Stored data entries
--- Begin ---
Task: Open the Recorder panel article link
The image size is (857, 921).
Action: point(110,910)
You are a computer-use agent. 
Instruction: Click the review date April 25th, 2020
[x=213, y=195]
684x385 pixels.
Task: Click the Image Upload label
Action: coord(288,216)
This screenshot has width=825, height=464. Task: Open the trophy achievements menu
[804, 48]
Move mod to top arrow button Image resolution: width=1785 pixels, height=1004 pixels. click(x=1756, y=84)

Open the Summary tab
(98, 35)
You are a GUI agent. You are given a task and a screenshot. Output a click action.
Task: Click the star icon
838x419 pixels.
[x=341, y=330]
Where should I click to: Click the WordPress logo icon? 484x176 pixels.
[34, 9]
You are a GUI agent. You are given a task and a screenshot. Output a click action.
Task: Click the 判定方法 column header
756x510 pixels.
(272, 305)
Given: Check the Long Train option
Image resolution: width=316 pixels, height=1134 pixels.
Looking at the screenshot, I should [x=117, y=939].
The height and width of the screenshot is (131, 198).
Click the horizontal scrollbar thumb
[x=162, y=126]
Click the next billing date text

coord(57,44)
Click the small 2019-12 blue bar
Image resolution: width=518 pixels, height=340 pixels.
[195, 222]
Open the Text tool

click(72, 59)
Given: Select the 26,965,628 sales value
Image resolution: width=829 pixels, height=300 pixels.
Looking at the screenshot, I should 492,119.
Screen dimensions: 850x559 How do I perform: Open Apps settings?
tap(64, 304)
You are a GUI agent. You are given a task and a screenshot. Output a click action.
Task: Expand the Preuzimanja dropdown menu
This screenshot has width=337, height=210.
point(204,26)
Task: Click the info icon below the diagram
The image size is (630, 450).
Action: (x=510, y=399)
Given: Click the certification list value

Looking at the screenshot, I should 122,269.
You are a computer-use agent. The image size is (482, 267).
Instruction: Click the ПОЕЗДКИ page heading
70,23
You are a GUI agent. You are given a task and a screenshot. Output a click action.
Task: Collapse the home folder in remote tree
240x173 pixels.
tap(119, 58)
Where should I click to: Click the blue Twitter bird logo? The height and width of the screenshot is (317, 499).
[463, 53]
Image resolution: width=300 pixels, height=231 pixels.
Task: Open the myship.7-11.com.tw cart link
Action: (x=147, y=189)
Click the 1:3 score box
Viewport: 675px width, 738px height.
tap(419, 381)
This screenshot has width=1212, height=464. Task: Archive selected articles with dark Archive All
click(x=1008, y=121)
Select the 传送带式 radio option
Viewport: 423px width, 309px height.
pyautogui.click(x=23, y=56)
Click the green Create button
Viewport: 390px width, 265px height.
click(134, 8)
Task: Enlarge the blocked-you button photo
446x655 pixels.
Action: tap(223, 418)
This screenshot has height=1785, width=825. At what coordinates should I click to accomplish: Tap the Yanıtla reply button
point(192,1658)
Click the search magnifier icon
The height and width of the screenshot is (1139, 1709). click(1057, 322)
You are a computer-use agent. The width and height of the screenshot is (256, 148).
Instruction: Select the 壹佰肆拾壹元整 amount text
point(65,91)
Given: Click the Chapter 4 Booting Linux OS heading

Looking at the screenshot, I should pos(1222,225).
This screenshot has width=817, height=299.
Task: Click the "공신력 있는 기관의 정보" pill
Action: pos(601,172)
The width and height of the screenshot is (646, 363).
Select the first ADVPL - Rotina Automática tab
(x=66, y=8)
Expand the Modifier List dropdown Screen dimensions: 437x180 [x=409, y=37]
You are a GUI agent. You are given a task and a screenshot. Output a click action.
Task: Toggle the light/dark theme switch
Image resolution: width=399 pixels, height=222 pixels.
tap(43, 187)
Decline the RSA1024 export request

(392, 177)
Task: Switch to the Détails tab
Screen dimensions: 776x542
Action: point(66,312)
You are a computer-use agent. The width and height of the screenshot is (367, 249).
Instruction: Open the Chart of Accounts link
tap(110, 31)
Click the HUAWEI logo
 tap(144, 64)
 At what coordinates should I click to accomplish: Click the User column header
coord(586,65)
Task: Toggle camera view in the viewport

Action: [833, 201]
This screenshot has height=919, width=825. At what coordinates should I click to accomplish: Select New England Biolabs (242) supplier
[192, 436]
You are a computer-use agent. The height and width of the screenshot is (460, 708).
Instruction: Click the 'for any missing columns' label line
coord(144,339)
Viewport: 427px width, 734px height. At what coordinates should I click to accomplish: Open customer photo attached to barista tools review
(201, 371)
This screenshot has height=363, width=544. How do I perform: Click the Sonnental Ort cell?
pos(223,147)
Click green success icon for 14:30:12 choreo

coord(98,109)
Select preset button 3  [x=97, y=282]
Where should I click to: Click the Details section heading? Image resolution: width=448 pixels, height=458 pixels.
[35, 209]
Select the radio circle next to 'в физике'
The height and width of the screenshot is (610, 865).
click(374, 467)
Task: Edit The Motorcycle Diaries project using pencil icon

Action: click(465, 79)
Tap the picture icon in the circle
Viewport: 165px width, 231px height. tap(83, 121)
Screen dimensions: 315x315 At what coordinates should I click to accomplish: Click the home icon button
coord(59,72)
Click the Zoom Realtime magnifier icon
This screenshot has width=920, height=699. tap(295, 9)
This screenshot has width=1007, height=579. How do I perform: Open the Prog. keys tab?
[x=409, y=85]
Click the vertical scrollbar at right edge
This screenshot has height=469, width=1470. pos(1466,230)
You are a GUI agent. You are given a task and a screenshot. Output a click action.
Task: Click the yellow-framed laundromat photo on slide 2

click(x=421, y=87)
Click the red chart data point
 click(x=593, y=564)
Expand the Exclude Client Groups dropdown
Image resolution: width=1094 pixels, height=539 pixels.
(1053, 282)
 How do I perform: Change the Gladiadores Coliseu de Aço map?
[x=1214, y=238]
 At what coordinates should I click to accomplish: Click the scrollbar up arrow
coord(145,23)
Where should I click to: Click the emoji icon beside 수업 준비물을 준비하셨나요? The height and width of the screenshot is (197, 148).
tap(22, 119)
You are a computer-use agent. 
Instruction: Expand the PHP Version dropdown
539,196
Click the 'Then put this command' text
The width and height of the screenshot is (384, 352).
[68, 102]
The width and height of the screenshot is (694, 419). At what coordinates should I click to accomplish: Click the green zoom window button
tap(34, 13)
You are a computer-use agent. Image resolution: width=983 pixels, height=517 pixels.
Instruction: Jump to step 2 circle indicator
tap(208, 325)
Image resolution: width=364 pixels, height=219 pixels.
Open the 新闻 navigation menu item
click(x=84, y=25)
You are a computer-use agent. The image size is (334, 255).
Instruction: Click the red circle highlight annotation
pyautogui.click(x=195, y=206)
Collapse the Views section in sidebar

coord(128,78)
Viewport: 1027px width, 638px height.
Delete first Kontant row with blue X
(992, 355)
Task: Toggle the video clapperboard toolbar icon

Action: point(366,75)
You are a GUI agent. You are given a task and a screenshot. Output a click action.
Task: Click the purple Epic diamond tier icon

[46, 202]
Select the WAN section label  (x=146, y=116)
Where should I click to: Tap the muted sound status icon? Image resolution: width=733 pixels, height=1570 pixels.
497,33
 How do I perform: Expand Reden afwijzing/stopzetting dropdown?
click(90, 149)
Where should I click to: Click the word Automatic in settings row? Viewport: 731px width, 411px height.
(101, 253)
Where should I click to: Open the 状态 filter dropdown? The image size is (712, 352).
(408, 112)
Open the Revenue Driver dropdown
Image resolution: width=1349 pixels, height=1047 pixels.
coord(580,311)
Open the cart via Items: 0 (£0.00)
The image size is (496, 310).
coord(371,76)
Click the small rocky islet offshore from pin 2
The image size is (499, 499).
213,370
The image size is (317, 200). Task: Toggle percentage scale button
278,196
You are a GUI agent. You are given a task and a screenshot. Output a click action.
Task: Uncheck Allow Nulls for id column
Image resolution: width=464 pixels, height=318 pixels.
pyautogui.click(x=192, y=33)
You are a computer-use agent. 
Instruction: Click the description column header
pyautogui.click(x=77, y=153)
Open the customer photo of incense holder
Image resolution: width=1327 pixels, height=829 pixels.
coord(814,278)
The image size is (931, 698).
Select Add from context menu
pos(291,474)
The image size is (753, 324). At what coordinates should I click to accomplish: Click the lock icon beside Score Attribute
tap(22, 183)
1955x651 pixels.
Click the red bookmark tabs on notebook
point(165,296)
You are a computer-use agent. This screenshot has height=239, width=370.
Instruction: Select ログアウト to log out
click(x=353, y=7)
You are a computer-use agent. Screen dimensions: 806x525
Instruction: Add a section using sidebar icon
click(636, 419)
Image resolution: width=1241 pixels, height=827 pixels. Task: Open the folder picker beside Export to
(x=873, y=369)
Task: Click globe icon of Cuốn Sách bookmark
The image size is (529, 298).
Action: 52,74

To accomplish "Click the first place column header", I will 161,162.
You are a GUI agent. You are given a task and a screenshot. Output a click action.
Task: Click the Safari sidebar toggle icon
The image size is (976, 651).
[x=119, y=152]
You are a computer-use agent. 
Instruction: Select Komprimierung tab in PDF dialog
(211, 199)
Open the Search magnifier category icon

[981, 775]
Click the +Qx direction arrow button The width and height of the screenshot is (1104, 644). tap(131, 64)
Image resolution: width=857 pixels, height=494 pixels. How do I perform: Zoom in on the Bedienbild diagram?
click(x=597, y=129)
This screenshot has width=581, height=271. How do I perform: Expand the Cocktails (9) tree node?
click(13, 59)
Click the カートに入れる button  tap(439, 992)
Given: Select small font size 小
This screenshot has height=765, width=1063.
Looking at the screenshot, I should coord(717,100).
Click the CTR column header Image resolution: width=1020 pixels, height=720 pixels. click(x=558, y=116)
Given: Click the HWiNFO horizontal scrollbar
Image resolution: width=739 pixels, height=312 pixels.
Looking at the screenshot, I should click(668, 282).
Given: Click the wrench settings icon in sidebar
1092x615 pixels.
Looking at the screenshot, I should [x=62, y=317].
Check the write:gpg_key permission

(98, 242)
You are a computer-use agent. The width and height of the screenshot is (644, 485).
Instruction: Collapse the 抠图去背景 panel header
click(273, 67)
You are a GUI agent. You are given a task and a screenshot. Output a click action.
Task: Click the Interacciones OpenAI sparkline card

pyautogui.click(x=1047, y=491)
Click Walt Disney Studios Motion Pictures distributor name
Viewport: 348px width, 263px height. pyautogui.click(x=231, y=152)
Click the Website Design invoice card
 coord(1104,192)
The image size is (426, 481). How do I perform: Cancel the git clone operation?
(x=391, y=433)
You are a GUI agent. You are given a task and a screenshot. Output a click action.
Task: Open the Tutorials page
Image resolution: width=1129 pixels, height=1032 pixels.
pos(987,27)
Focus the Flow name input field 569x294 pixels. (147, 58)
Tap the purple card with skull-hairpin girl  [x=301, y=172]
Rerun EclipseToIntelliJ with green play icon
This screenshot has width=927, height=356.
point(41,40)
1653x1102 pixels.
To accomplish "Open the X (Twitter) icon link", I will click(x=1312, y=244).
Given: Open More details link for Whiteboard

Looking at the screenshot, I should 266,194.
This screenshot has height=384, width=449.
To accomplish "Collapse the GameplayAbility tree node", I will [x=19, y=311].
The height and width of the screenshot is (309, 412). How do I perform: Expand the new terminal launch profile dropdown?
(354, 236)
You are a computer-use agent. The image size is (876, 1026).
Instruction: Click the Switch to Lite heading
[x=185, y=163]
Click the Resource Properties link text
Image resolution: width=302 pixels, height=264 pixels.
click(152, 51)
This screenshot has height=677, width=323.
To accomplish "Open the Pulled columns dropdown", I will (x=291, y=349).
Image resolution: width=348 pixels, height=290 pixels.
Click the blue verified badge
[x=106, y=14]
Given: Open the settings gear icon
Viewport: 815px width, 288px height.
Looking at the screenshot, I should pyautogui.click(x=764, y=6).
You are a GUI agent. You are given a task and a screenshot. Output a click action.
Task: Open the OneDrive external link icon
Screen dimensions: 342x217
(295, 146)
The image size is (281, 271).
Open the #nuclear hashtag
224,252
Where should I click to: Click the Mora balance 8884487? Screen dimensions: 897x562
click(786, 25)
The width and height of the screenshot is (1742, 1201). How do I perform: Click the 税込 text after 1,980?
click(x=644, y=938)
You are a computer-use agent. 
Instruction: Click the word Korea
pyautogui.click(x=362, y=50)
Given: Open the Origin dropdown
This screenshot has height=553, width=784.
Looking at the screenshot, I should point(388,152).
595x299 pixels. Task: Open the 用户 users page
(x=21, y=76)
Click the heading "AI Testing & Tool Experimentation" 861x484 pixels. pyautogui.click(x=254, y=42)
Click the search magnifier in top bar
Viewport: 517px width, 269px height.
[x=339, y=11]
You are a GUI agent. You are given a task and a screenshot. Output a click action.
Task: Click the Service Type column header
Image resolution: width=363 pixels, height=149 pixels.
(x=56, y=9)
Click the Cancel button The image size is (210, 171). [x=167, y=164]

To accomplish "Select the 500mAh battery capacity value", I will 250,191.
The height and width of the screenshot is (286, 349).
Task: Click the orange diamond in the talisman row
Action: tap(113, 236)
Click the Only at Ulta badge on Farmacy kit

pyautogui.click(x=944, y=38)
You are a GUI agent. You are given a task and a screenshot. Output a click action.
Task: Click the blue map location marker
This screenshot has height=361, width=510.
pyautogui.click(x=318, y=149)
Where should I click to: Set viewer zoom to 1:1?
--- End ---
> TASK DETAILS: Copy out the rows above word for word, starting at the line containing "Task: Toggle the video" and ending at the line containing "Select the WAN", with both of those lines included.

> OUTPUT BELOW:
Task: Toggle the video clapperboard toolbar icon

Action: point(366,75)
You are a GUI agent. You are given a task and a screenshot. Output a click action.
Task: Click the purple Epic diamond tier icon

[46, 202]
Select the WAN section label  (x=146, y=116)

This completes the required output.